De ilustrados a mediocres

08/12/2018

En ese mismo Palacio de Congresos que el jueves acogió el acto central de la conmemoración del cuadragésimo aniversario de la Constitución, en ese mismo salón de plenos en el que la mayoría de los presentes se prodigó en parabienes a la Carta Magna que restituyó la democracia, hija de la amplitud de miras y la disposición al diálogo y al entendimiento de los políticos de entonces, hace apenas dos semanas se escenificó con meridiana claridad, insultos mediantes, la política que se hace ahora.

«Ortega dejó dicho que el insulto es el recurso de los mediocres. Ahí queda retratada la política de ahora»

El insulto, el todo vale por hacerse o mantenerse en el poder, atendiendo a la máxima de que no basta con vencer, con convencer, al adversario sino que hay que desacreditarlo, destruirlo, sin importar caer en el infantilismo, el simplismo y la teatralidad, son los modos y maneras que definen el tiempo político actual, en el que, como dijera Juan Bonilla, «entre la verdad y el nosotros, siempre es más cómodo militar en el nosotros». Y así andamos, de desacuerdo en desacuerdo, promoviendo antagonismos y crispación. Justo lo contrario de lo exaltado en este aniversario constitucional.

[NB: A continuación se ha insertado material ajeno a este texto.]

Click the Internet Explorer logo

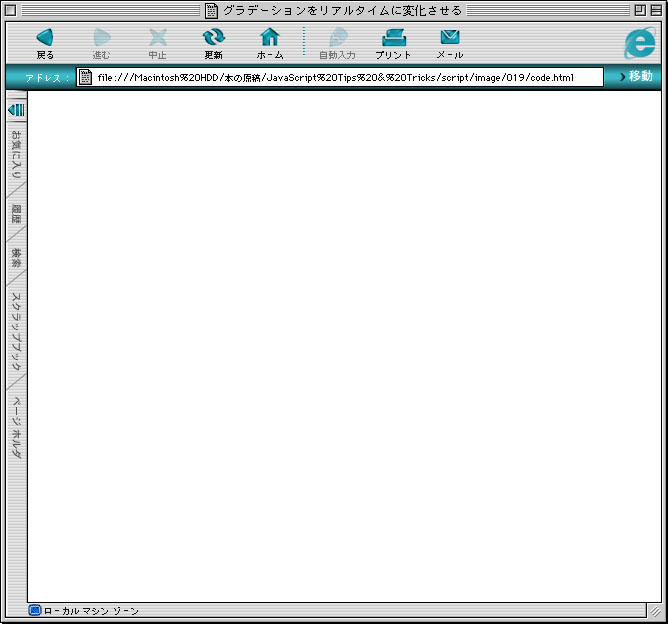pyautogui.click(x=639, y=43)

Y entre la bronca, con insultos, que es norma, llevada a pleno y los elogios y reconocimientos a la ley de leyes y sus padres, la hasta ahora, en nuestro país, enmascarada ultraderecha, se quita la careta. ¿Malos tiempos para la lírica? Lo son desde hace bastante. Esta semana se piropea a los políticos ilustrados de hace cuarenta años y se olvida la enseñanza del laureado y reconocido pensador José Ortega y Gasset que dejó dicho que el insulto es el recurso de los mediocres, lo que retrata al tiempo presente y a los presentes.

Igual que es conveniente recordar que en democracia tan importante es el fondo como las formas. De lo que se concluye que los comportamientos de hoy, así cumpla años, la están degradando. Por ello, como quiera que por ese aniversario se han sucedido las declaraciones que aconsejan la necesaria y esperada reforma constitucional, bueno sería también contemplar que se impartiesen cursos de cultura democrática a esos que cuando tocan el poder solo piensan en reverenciarse a si mismos, alimentando una polarización que nos está trayendo estos lodos.

Por su condición de representantes de la soberanía popular los políticos son referentes morales. Es legítimo, pues, reclamarles que han de ser para bien. Me temo que lo ignoran. En consecuencia, la alarma social está justificada. Carlos Marx dejó escrito: «Habrá un tiempo en el que las cosas más sagradas como la verdad y la conciencia serán llevadas al mercado. Será el tiempo de la gran corrupción y de la venalidad universal». En esas estamos.